飯塚からは『GTO』撮影時、「少なくとも3年は頑張れ。3年後にはオーディションで選ばれるのではなくキャスティングされるようになるし、感覚や心も成長して確実に状況は変わる。焦ることはない」という意味のことを言われたという。それは見事に的中し、3年後の2017年、映画『獣道』で須賀健太とダブル主演を務め、NHKの連続テレビ小説『ひよっこ』にも出演して全国的にその存在を知られるようになる。

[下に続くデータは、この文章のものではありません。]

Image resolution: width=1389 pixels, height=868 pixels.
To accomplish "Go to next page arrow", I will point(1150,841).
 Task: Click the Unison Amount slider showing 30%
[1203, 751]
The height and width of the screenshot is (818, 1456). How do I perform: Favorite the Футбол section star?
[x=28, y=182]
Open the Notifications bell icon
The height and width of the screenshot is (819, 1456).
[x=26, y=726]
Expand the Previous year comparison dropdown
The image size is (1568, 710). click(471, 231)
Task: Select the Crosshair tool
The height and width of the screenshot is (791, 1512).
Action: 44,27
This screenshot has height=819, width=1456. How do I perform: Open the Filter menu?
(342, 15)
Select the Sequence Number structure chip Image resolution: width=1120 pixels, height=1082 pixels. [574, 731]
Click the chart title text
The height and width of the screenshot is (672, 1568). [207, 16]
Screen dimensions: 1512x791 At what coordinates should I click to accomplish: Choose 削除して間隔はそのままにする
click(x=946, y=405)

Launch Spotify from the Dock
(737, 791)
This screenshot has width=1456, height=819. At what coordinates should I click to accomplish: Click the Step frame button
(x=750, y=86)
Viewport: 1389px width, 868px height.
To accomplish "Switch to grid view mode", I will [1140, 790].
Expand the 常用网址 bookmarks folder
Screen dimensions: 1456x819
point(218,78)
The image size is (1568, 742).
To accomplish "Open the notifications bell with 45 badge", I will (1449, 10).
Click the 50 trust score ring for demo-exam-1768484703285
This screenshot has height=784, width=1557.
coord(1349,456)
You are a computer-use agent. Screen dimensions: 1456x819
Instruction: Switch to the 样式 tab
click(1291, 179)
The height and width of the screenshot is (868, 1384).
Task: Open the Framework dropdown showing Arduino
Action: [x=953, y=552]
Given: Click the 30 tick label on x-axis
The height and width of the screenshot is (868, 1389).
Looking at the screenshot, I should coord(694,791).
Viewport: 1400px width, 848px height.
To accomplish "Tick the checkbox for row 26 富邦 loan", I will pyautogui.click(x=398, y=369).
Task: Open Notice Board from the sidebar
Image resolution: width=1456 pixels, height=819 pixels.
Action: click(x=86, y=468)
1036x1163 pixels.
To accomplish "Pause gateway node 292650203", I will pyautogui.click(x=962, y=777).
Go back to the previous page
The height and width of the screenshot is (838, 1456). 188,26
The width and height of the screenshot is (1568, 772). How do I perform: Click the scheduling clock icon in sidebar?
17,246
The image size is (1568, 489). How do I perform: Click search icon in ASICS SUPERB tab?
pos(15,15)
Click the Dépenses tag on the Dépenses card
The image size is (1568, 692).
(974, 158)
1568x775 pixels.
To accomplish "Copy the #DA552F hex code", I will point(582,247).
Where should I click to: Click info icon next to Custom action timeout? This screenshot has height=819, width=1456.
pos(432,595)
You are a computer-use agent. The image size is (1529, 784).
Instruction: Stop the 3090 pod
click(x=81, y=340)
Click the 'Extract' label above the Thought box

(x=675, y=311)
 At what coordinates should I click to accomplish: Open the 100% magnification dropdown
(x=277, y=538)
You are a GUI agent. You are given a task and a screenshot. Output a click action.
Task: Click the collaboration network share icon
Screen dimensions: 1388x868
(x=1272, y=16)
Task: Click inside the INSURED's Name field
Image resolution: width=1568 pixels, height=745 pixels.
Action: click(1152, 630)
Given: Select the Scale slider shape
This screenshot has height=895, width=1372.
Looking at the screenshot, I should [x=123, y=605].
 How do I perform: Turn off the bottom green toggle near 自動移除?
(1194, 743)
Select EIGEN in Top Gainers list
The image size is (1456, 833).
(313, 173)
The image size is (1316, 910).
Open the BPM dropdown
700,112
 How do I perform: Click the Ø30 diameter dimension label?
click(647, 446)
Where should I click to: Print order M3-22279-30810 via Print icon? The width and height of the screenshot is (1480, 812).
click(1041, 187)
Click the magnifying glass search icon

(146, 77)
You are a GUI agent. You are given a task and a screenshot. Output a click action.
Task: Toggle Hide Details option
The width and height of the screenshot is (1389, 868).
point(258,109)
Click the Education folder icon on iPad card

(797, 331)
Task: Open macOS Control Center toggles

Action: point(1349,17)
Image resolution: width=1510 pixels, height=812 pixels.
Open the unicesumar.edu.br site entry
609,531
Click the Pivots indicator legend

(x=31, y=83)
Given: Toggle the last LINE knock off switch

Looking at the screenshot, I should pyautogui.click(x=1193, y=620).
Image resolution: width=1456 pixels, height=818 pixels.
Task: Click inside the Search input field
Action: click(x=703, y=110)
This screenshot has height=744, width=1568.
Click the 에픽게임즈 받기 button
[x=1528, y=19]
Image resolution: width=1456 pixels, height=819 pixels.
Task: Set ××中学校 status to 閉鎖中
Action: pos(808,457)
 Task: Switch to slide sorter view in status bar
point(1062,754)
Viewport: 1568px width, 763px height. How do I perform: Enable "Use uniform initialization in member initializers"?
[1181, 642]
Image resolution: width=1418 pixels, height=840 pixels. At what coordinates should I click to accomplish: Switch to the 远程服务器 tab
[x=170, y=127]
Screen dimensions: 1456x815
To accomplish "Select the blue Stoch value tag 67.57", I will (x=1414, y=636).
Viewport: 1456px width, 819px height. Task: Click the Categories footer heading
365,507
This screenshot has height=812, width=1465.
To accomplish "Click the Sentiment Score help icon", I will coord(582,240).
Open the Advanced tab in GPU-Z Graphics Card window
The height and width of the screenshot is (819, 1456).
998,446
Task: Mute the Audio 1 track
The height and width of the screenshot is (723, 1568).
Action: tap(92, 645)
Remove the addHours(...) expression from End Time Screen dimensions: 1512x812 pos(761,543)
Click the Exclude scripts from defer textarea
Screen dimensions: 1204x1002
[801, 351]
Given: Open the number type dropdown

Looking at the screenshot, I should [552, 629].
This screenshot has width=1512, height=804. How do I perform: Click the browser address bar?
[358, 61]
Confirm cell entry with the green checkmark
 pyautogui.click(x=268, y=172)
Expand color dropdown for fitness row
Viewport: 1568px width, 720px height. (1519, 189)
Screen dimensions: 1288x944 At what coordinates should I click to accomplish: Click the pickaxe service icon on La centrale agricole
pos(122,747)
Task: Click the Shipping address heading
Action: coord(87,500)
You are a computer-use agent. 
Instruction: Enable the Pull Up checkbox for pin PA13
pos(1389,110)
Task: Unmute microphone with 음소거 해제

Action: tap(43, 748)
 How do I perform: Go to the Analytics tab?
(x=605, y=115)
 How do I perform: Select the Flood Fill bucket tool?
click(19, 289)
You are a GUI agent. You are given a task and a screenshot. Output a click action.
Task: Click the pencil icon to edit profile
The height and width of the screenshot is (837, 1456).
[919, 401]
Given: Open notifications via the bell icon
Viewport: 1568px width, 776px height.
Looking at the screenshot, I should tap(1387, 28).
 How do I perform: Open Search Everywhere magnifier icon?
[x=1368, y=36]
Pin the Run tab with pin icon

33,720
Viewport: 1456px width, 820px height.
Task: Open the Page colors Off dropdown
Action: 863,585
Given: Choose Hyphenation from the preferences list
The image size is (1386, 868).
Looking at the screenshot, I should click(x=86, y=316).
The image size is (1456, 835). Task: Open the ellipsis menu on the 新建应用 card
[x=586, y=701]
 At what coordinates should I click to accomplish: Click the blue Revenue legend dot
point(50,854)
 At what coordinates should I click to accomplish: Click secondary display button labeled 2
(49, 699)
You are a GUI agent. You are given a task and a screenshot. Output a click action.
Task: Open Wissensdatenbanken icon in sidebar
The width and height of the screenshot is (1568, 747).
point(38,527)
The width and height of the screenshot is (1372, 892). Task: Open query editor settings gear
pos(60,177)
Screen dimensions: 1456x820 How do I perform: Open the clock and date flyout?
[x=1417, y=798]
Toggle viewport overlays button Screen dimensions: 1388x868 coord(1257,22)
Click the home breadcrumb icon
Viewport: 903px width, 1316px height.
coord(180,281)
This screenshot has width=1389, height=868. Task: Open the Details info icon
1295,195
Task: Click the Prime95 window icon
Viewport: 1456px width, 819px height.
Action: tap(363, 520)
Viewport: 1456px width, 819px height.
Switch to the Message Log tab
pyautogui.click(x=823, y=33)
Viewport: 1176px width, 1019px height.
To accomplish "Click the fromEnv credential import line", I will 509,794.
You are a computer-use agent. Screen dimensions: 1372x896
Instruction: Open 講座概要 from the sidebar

『ひよっこ』は、ヒロインの親友役でオーディションを受けたが、こちらは結果的に佐久間由衣(伊藤とは前々年にドラマ『トランジットガールズ』でダブル主演していた)に決まる。しかし、オーディションの際、別のドラマの不良役のため髪をオレンジに染めた伊藤がお嬢様言葉を話すのを、脚本家の岡田惠和が面白がり、彼女のために役をつくってくれた。それが米子という米屋の娘だった。米嫌いで朝食はいつもパンで、親のつけた名前を嫌って自分で考えた「さおり」を自称するなど、ちょっと変わったキャラクターはいまなお記憶に残る。
米子にしてもそうだが、伊藤には何かに抗ったり闘ったりする役がハマる。昨年井上芳雄とダブル主演した舞台『首切り王子と愚かな女』でも、民衆が圧政に苦しむ架空の国で、相手役の王子をはじめ、さまざまな人物と闘わざるを得ない状況に置かれたヒロインを熱演した。そのクライマックスでは恐怖政治に耐えかねた民衆が反乱を起こすなか、王子を城から逃すべく奔走するのだが、演技力に加え、体の小さな彼女が必死になって舞台を走り回る姿には心動かされるものがあった。
兄・オズワルド伊藤が贈った言葉
昨年には初の著書『【さり】ではなく【さいり】です。』を刊行した。同書には、兄でお笑いコンビ・オズワルドの伊藤俊介が、しばらく兄妹で暮らしていた家から引っ越すにあたり彼女に送ったLINEのメッセージも収録されている。そこには《一番身近に本当のプロがいて幸せです。刺激になりますずっと。信じられないと思うけど ずっと悔しかった。これはもうやっぱりずっとそうだから、必ず俺も売れるよ。お互い天職。死ぬまでやってやろう》と、同じ芸能の世界に飛び込んだ者としての率直な思いが感謝と励ましの言葉とともにつづられていた(※3)。